Los sacerdotes no lo dirán abiertamente como me confesó hace poco uno de ellos, ya muy anciano: «Si nos misericordean por afirmar que el Concilio Vaticano II ha destruido la fe en la Iglesia, no nos queda dónde ir. Solo nos resta salvar almas por nuestra cuenta».
Ha eso hemos llegado.
Esta partida de mafiosos que tomó el timón desde el Concilio Vaticano II ha cumplido con precisión quirúrgica su objetivo: desmantelar la Iglesia desde dentro. La sinodalidad no es un “desarrollo” ni una “actualización”: es la fase final de la demolición controlada de la cristiandad. En cincuenta años hemos visto el resultado brutal: seminarios vacíos, conventos convertidos en hoteles, millones de fieles abandonando la Misa, vocaciones hundidas en un 90 % en Occidente y una crisis de fe que no tiene parangón en dos mil años de historia. Eso no es accidente. Es plan.
El único bastión que se les ha opuesto con verdadera firmeza, la Fraternidad Sacerdotal San Pío X, le ha recordado y recuerda a la Mafia Lavanda, a la Mafia de San Galo y a la Mafia Dionisiaca cada día, lo que fue -y lo que debe volver a ser- un mundo verdaderamente cristiano: uno que no pide permiso para proclamar el Reinado Social de Cristo Rey. Por eso esta jauría la odia con toda su alma.
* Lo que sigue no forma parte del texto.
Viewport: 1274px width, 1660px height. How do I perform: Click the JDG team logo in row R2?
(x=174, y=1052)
Porque esa pequeña fraternidad es el espejo implacable de lo que la Iglesia Católica debe ser y que dejó de ser desde que el maldito humo de Satanás se coló bajo la sotana de los papas.
Quienes atacan a la FSSPX, sin medir la magnitud de lo que está a punto de desaparecer para siempre de la historia por un legalismo farisaico —recordemos que Satanás es el legalista por excelencia y les cobrará esta traición con creces—, se convierten en cómplices activos de la ruina. Poco importa que se cubran con mantos de piedad, de intelectualidad, o que hablen de oración y de solidaridad mientras esperan con ansias la excomunión de los últimos fieles. Son una partida de hipócritas. Una sarta de cobardes. Hablan de ser católicos, pero viven como si Dios no existiera.
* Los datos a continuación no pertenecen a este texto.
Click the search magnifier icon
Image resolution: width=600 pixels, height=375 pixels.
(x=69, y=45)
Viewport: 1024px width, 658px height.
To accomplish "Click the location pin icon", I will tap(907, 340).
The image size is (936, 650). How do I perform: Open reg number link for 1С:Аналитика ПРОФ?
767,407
Pero la Iglesia de Nuestro Señor, forjada durante dos mil años de verdad inquebrantable, no morirá. No morirá porque un puñado de pusilánimes haya decidido someterse al mundo antes que enfrentarlo. Quedan almas suficientes. Queda valentía. Queda fidelidad a Cristo hasta derramar la propia sangre. Y sobre todo, queda la fortaleza sobrenatural para resistir y combatir lo que sea necesario.
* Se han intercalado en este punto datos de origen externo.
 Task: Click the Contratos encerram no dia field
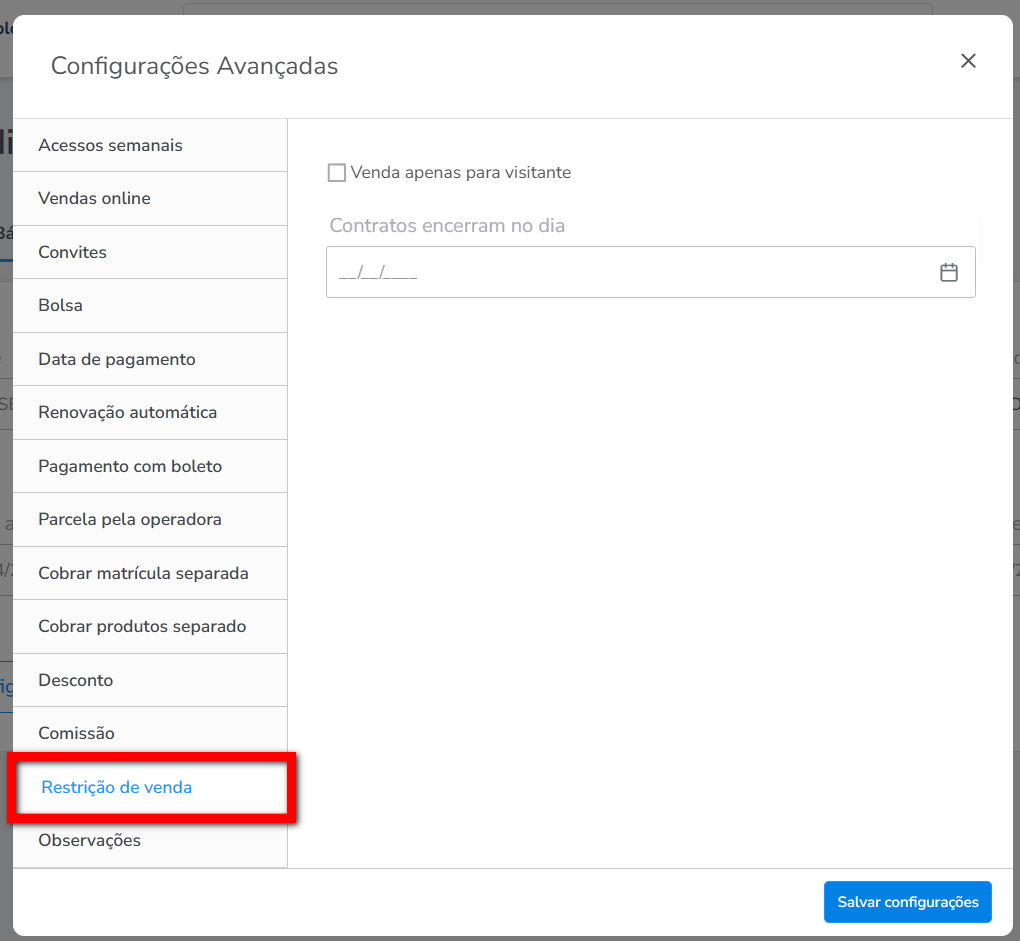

El pequeño rebaño resistirá con uñas y dientes, porque es de necesidad absoluta hacerlo ante todo lo que esta partida de malditos aún prepara. Lo que ya hemos visto con la sinodalidad es solo el aperitivo; lo que viene será infinitamente peor. Y ustedes se limitarán a llorar frente al espiral de debacle desde sus asientos SIN HACER NADA, atacando a quienes SÍ PELEAN. Pero la Iglesia Católica mantendrá así la pequeña semilla viva, aunque vuelvan a ser 12, aunque regresen las Misas Vetus Ordo a las catacumbas, para volver a erigir y levantar cuando todo haya sido arrasado.
«Ellos tienen los templos, nosotros tenemos la fe».
San Atanasio, Carta a sus fieles (año 356).
Fernández puede meterse su falsa preocupación donde el Sol no alumbra, en donde debe también meter sus libros pornográficos.